→ ENTRIES SUPPLIED
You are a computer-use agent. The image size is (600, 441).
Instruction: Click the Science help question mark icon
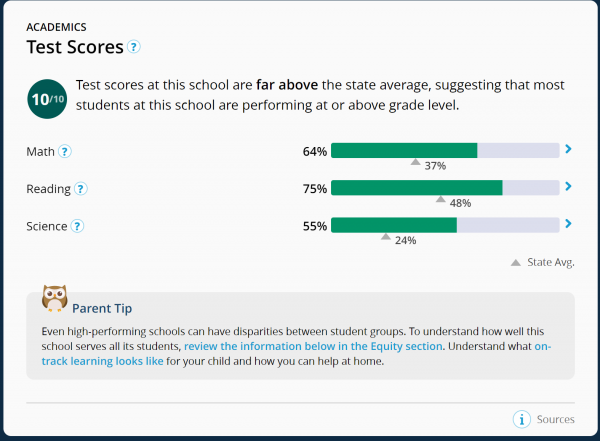77,226
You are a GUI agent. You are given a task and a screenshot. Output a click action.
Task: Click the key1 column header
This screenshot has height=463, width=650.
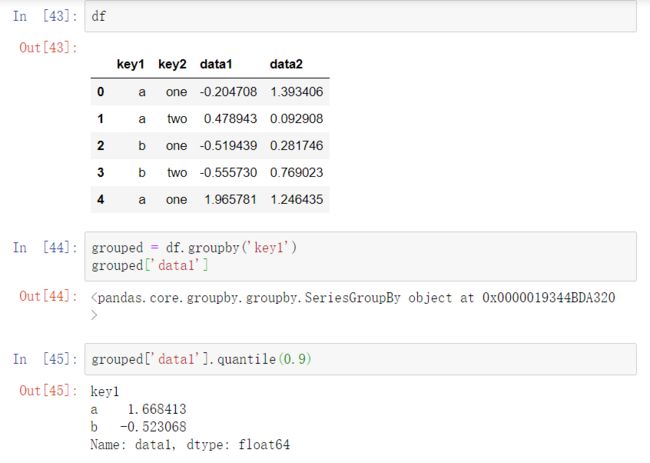point(131,64)
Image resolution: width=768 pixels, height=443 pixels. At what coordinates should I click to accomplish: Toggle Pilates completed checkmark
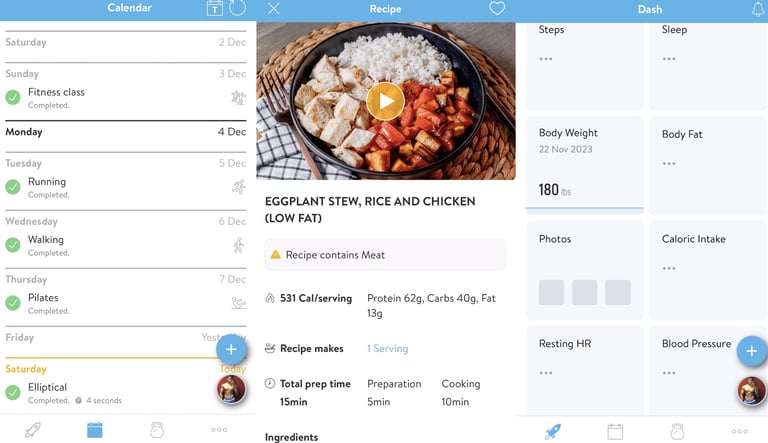13,303
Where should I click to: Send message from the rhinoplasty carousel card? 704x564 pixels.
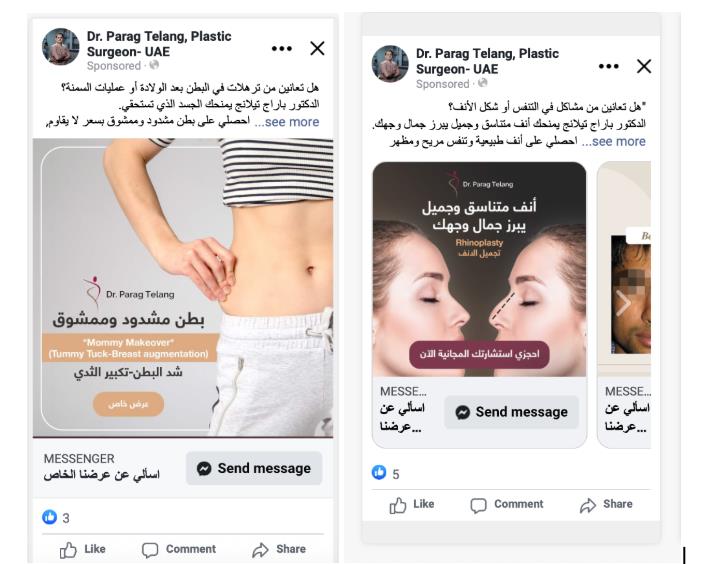(511, 412)
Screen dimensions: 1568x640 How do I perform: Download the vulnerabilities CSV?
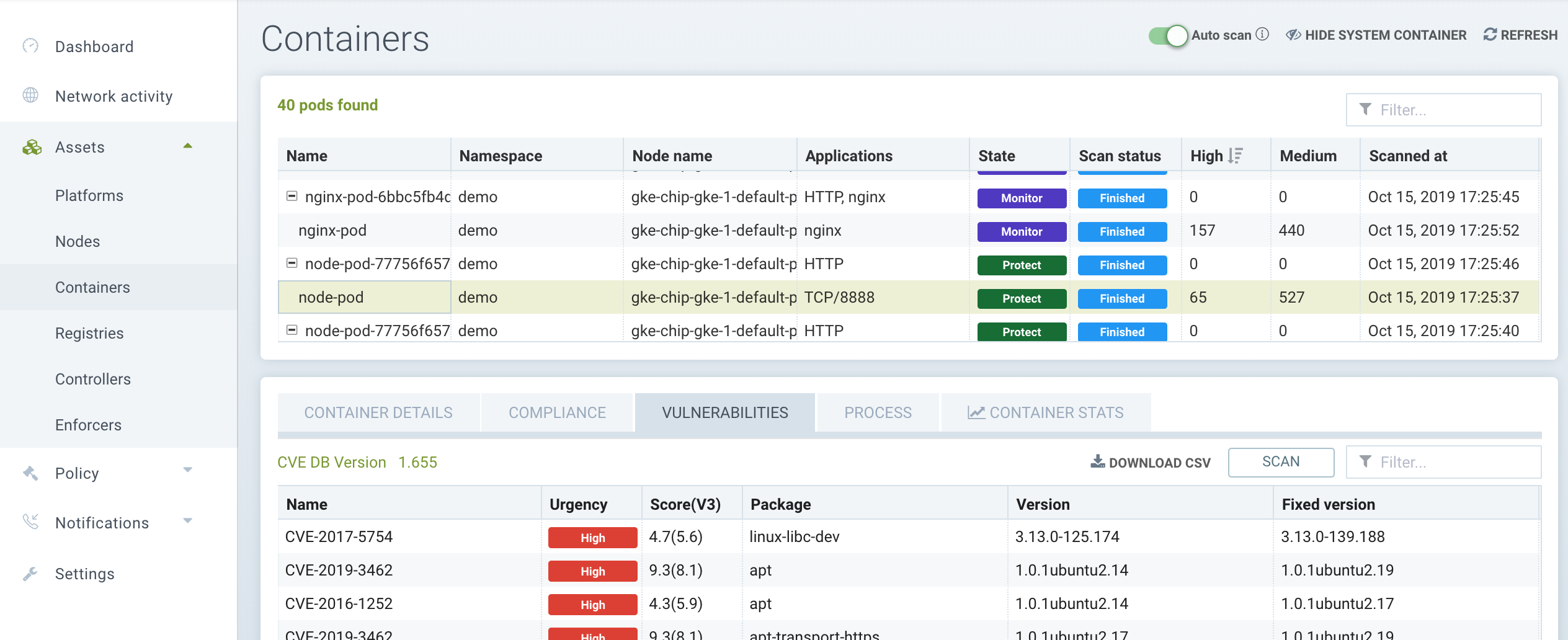click(x=1151, y=463)
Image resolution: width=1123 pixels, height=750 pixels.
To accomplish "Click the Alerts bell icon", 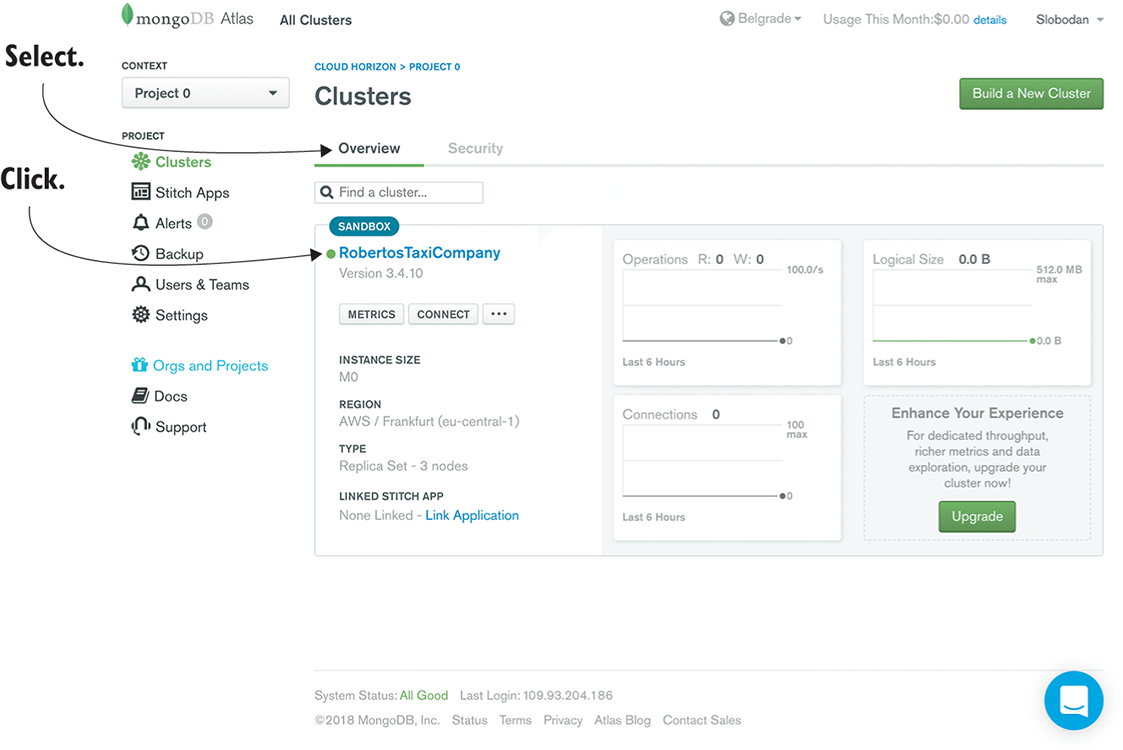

→ REQUIRED WORK
Set down the whole listing exactly as given, except for the pictures.

→ SOLUTION
You are a computer-use agent. The image size is (600, 441).
Instruction: Click the Science help question mark icon
77,226
You are a GUI agent. You are given a task and a screenshot. Output a click action.
Task: Click the key1 column header
This screenshot has height=463, width=650.
point(131,64)
Image resolution: width=768 pixels, height=443 pixels. At what coordinates should I click to accomplish: Toggle Pilates completed checkmark
13,303
Where should I click to: Send message from the rhinoplasty carousel card? 704x564 pixels.
(511, 412)
Screen dimensions: 1568x640 How do I perform: Download the vulnerabilities CSV?
click(x=1151, y=463)
Image resolution: width=1123 pixels, height=750 pixels.
To accomplish "Click the Alerts bell icon", 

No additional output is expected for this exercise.